Ilustrado by Miguel Syjuco, the novel that recently won the MAN Asia Prize and the Palanca Grand Prize, is an exceedingly complicated and ambitious work.

It tells many stories simultaneously by using many voices, two narrators who are also the main characters, a dazzling collage of invented material like excerpts from novels and short stories, learned social and political essays, TV shows, printed interviews, poems, letters, and the ubiquitous and anonymous school jokes and ribald stories that all of us get through text messages and E-mail correspondence.

It is a mystery thriller, a historical novel of the Philippines and Filipinos spanning the last 150 years, a novel of manners of the Filipino ilustrado class, a political novel about the Philippines and its various diasporas, a deeply personal autobiographical novel, and a novel about two fictional gifted writers reflecting on Philippine literature.

The main thread of Ilustrado is ostensibly the story of two Filipino writers in New York. Crispin Salvador is a larger-than-life fictionist and essayist who was once a literary lion. Born into a hacendero family from Bacolod, he roamed the world in his youth and later wrote an autobiography about his adventures with the internationally rich and famous. When time passes him by and he is largely forgotten, he retreats to New York, becomes a recluse, teaches literature, and tries to write a final masterpiece. Miguel, who has no surname, is his student who becomes his literary acolyte. Miguel also comes from a wealthy family that lives in Forbes Park, but he has chosen to run away from his emotional problems at home to find himself in Manhattan. He intends to write a biography of Crispin, his mentor, and doggedly hounds him to probe all the hidden crevices in Crispin’s mind and heart.

The novel begins with a prologue by Miguel about the discovery of Crispin’s body floating in the Hudson River. The police don’t know if Crispin was murdered or if he committed suicide. Miguel is deeply troubled by the mysterious death of Crispin and sifts through his belongings in search of a clue to what really happened. He finds nothing except the odds and ends of Crispin’s life. His relationship with his girlfriend, Madison, finally dies at this time after much languishing. There is nothing left for him in New York. He decides to return to the Philippines to try to unearth the truth behind Crispin’s death and to gather more material for the biography.

→ **GIVEN DATA**:
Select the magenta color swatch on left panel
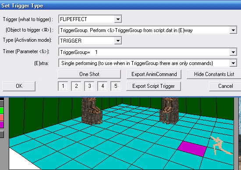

→ **EXERCISE AIM**: Extend the review of the novel Ilustrado beyond its final sentence. The data plays no part here.

→ **ANSWER TO THIS PROBLEM**:
On the plane trip home, Miguel muses with irony, thoughts framed by the return of the first ilustrados long ago: “Around me, in this tin can, my fellow travelers: we, the acquiescent, unaware insurrectionists, we who have left and returned so constantly throughout history our language has given us a name—balikbayan. Slope-shouldered are we, freighted by years of self-exile; handcarries bulging with items that wouldn’t fit in overweight luggage, all the countless gifts for countless relatives—proof our time away has not been wasted … These are my people. (Crispin once called them the ‘splay-toed, open-hearted’.)”

In Manila for the yuletide, the young writer reflects on his country and people and a pastiche emerges. There is a recollection of Crispin’s imaginary interview: “Manila is the cradle, the memory, the graveyard; the Mecca, the Cathedral, the bordello; the shopping mall, urinal, discotheque. I’m hardly speaking in metaphor.” And a passage from one of his books: “… We should embrace Traffic as part of our cultural identity, the way the French have their smoking and the Italians their womanizing …. Our chaos is as ordered as it is necessary. We cope. We protect ourselves. We learn the patience necessary in everyday life …. Happy are those who learn to enjoy it. It’s better than a cockfight, and free!”

Like Manila traffic, the novel’s narrative congeals into ordered chaos. The time line is frequently disrupted with invented historical texts of the origins of the Filipino elites beginning with the migration of Crispin Salvador’s Spanish great grandfather to the Philippines in 1860. History is merged with fiction through Crispin’s stories of the Philippine Revolution in the 19th century. One of Crispin’s characters, Cristo, returns home from battle after the Revolution has been defeated. His four young sons no longer recognize him. He shaves his beard and walks with his sons and his wife, Maria Clara, after dinner. On the spur of the moment, he invites his wife to have another child, to try for a girl, this time. Then he says: “We will become American. Our children will learn to speak American. When they are ready, we will send them there to be educated. Just as I was in Europe …. They’ll return to make a difference.”

In Crispin’s imagined autobiography, he alludes to the deterioration of the ilustrados from the heights of revolution to crass selfishness and greed when he writes: “Fittingly, my father’s name was Narciso …. At one time, somewhere in the lineage before him, the name possessed the tragedy of the myth and the irony that such a name could be possessed by such a man so distinctly un-narcissistic. Upon my father, however, … the very act of christening him ‘Narciso’ authored a parody of a sacred sacrament, wherein one is named for his essence, his worst characteristic by which he would be forever remembered. In fact, he is belittled further as ‘Junior’ …. A self-fulfilling prophecy: try as he did, he was damned forever to be the tiny narcissus.”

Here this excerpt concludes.